Il 4 maggio la BCE ha alzato i tassi allo 3,75%. Il percorso al rialzo probabilmente non è terminato, e potrebbero seguire 1 o 2 altri rialzi: si tratta anche di non perdere la faccia rispetto alle dichiarazioni a pugno duro di voler tornare ai livelli di inflazione attorno al 2% tipiche del decennio 2010-2020. Molto quindi dipenderà dai nuovi dati di inflazione, previsti comunque leggermente al ribasso rispetto al 7% registrato ad aprile.
Anche la Bank of England come da previsioni ha alzato i tassi dello 0,25%, arrivando così al 4,50%.
FED (Federal Reserve USA) – BOE (Bank of England) – BCE (Banca Centrale Europea) – BOJ (Bank of Japan) SNB (Swiss National Bank)
Nell’area dell’euro la pressione sui prezzi dell’energia si sta indebolendo. La tendenza disinflattiva è più evidente nell’industria, dove il settore dei beni intermedi sta facendo da apripista a causa della riduzione dei costi di produzione e della debolezza della domanda. Il miglioramento è più contenuto nei servizi e nel commercio, probabilmente a causa dell’aumento della pressione salariale.
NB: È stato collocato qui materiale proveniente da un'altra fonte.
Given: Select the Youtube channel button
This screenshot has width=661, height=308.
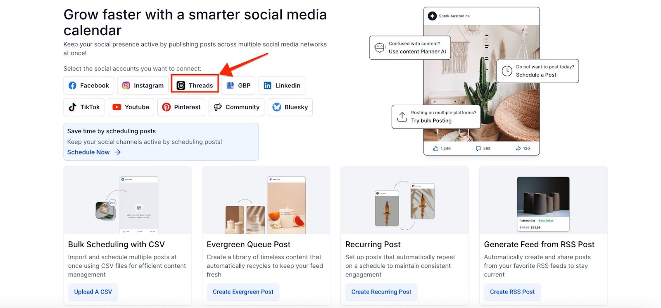Looking at the screenshot, I should pos(131,107).
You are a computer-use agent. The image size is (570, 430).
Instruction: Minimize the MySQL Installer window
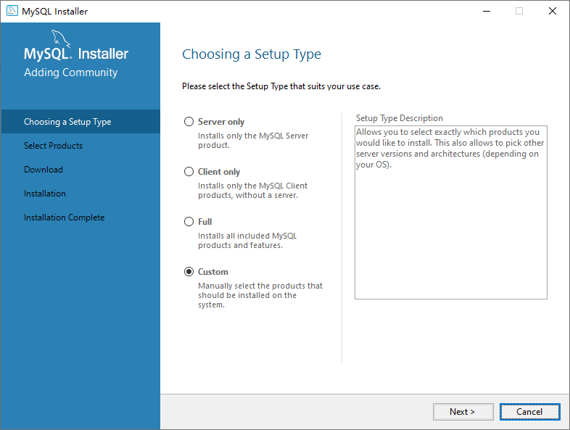[485, 11]
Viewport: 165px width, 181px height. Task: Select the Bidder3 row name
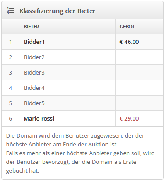coord(34,73)
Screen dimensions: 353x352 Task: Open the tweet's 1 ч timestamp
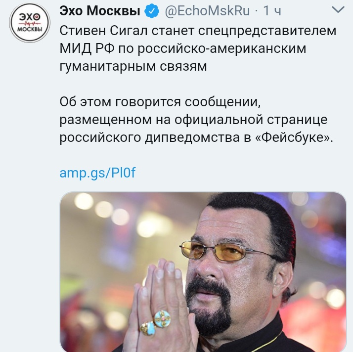[x=272, y=10]

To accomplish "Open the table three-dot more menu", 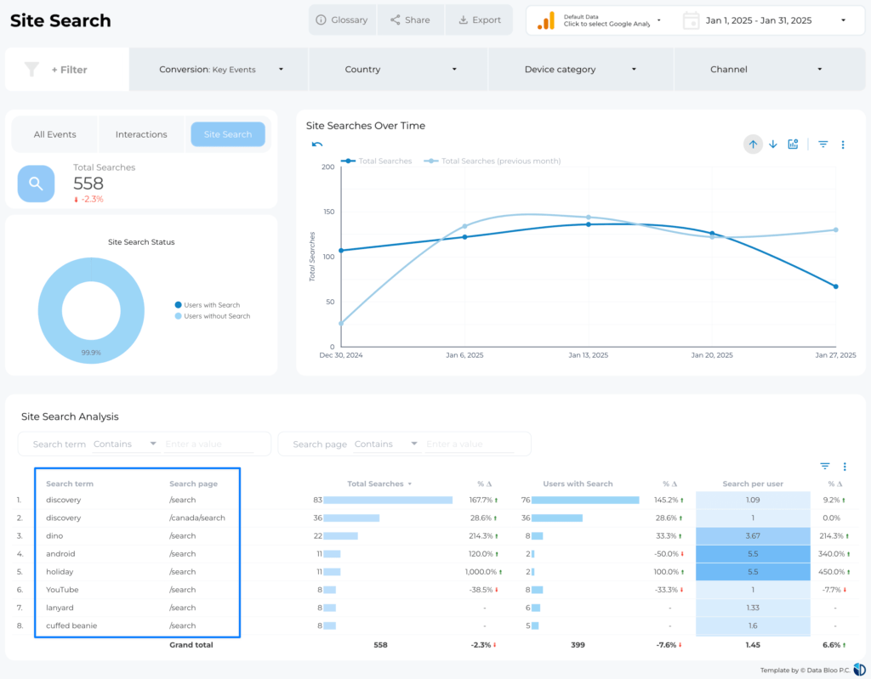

L’indagine sulle imprese di aprile pubblicata dalla Commissione europea rivela aspettative al ribasso dei prezzi al consumo. Solitamente tali aspettative predicono gli effetti per l’inflazione con un lag di 1-6 mesi. L’indice europeo HICP (Harmonised Index of consumer prices) sta calando, in particolare per il calo del costo della componente “Food”.
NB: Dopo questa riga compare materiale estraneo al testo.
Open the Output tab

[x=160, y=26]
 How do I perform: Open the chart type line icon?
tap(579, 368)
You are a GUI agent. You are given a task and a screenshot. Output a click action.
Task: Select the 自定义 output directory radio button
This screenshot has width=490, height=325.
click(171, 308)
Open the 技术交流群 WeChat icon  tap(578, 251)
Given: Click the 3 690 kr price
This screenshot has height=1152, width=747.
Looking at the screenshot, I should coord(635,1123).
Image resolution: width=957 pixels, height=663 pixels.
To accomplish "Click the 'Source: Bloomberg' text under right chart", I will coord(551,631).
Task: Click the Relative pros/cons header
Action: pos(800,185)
Tale segnale di debolezza è una buona notizia per la BCE, che è alla ricerca di segnali di inversione di tendenza dell’inflazione core e di compressione dei margini di profitto delle imprese. Molti analisti ritengono che il ciclo di rialzo dei tassi rallenterà a un ritmo di 25 punti base, con un picco del tasso sui depositi al 3,75% entro luglio.
Guardando ai mercati azionari, possiamo dire che la reporting season del primo trimestre 2023 sta andando meglio delle attese o in linea. Dal punto di vista statistico, il periodo stagionale tipicamente favorevole agli investimenti azionari, che solitamente si manifesta tra fine febbraio e metà maggio, è prossimo alla fine. Da cui il detto, Sell in May and go away.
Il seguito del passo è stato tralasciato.